[PROBLEM TO SOLVE]:
Whenever the word "button" turns up in a line of the data below, copy that line.

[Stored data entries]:
=== Begin Enclosure ===

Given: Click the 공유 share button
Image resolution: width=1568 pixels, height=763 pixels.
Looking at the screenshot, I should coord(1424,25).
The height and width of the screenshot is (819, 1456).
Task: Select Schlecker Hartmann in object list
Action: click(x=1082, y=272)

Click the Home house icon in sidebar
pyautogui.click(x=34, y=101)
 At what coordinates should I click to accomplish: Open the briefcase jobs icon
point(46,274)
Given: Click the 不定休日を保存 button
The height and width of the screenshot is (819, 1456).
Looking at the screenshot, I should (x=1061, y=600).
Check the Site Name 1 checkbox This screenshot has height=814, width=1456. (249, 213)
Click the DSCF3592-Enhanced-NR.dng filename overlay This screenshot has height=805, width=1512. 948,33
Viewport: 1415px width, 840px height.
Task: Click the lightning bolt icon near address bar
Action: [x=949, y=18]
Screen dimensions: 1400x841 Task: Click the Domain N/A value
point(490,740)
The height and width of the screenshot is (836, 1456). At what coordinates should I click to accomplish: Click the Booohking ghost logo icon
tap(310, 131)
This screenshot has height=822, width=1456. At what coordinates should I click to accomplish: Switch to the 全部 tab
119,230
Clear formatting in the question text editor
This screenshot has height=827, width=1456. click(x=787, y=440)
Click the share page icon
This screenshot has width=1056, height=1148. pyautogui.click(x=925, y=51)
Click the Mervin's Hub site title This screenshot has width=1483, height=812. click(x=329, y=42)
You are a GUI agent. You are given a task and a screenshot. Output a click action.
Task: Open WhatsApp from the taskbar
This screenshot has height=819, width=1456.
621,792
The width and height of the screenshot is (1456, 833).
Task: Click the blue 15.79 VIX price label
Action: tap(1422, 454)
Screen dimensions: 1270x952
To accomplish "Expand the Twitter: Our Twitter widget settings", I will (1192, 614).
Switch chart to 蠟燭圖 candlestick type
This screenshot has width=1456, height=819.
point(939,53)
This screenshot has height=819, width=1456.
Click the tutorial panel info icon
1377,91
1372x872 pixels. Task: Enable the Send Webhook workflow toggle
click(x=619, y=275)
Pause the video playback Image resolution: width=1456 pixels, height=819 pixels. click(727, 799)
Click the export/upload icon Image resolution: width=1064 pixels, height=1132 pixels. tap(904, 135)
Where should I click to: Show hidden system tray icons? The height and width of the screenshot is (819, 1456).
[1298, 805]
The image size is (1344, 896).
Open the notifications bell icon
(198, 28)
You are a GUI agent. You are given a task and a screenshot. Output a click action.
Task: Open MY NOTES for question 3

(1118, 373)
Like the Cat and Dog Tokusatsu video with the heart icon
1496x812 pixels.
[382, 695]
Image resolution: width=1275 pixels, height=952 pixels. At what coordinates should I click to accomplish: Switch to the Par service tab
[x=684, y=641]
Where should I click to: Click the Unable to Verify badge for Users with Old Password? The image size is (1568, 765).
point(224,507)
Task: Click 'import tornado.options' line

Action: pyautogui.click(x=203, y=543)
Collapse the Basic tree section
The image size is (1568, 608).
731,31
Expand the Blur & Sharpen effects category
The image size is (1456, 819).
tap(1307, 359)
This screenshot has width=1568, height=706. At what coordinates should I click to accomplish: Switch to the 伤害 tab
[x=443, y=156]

=== End Enclosure ===

[EXPECTED ANSWER]:
Given: Click the 공유 share button
Given: Click the 不定休日を保存 button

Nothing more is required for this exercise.